#### WHAT TO WORK ON:
What is the Spanish translation of this sentence from the colonoscopy account: "Within minutes, they set up a CT scan for me."?

#### SUPPLIED PASSAGE:
========================================================================
After the colonoscopy, I needed a CT scan immediately and was given the run-around from my insurer.  They said approval for the scan would take five business days because they needed the results from the biopsy determining it was cancer.  This was frustrating because the GI doctor was 99% sure that it was cancerous.  I made an appointment and waited.  The waiting was difficult as my mind was racing with every possible scenario.  A couple of days later, while grocery shopping with my wife and dad, I began to experience chest pains.  I tried to blow it off thinking it was nothing, but decided to address it and went to the emergency room.  At the hospital, I was given an ECG, a chest x-ray, an ultrasound, and they did blood work.  Ironically, everything came back normal.  I went ahead and explained the results of my colonoscopy and that I needed a scan to determine the extent of the cancer.  Within minutes, they set up a CT scan for me.  I went into the CT scan holding rosary beads, relics, and prayer books in my hands.  As the scanner had me “take deep breaths” and “hold it” and “breathe”…I prayed that the cancer had not spread.
========================================================================
#### INFORMATION SHOWN:
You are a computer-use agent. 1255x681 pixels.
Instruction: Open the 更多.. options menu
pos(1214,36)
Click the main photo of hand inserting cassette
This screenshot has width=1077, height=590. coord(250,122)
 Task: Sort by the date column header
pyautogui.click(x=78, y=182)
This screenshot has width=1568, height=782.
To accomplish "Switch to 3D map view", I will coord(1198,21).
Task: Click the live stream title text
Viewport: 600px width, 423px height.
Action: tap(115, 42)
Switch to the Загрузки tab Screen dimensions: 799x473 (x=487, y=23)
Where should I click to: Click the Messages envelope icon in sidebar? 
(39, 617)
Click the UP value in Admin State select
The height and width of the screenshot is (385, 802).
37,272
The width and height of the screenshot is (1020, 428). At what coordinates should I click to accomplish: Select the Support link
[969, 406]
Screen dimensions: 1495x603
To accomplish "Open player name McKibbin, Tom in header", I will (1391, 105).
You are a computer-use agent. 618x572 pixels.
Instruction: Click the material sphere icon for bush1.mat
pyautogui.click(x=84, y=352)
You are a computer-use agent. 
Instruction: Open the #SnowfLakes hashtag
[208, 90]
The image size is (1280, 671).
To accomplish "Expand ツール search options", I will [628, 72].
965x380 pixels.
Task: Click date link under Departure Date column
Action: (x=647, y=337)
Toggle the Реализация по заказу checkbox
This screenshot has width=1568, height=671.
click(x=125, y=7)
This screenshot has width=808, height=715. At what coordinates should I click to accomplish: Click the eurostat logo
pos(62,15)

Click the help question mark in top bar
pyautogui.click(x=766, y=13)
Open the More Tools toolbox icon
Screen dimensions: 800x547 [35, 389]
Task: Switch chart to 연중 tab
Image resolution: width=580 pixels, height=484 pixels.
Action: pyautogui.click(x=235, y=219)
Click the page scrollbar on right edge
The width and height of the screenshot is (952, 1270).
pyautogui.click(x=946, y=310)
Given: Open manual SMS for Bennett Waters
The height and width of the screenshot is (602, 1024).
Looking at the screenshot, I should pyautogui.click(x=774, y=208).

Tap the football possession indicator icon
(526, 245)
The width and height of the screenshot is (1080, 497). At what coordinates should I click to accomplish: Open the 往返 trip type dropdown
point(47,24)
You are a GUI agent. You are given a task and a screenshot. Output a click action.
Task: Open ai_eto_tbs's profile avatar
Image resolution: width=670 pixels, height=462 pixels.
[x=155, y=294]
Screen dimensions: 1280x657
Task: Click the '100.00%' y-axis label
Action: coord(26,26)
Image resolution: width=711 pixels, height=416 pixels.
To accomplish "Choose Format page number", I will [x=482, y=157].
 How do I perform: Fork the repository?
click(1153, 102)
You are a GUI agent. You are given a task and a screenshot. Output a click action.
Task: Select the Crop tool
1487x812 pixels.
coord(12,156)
========================================================================
#### ANSWER:
En cuestión de minutos, me programaron una tomografía computarizada.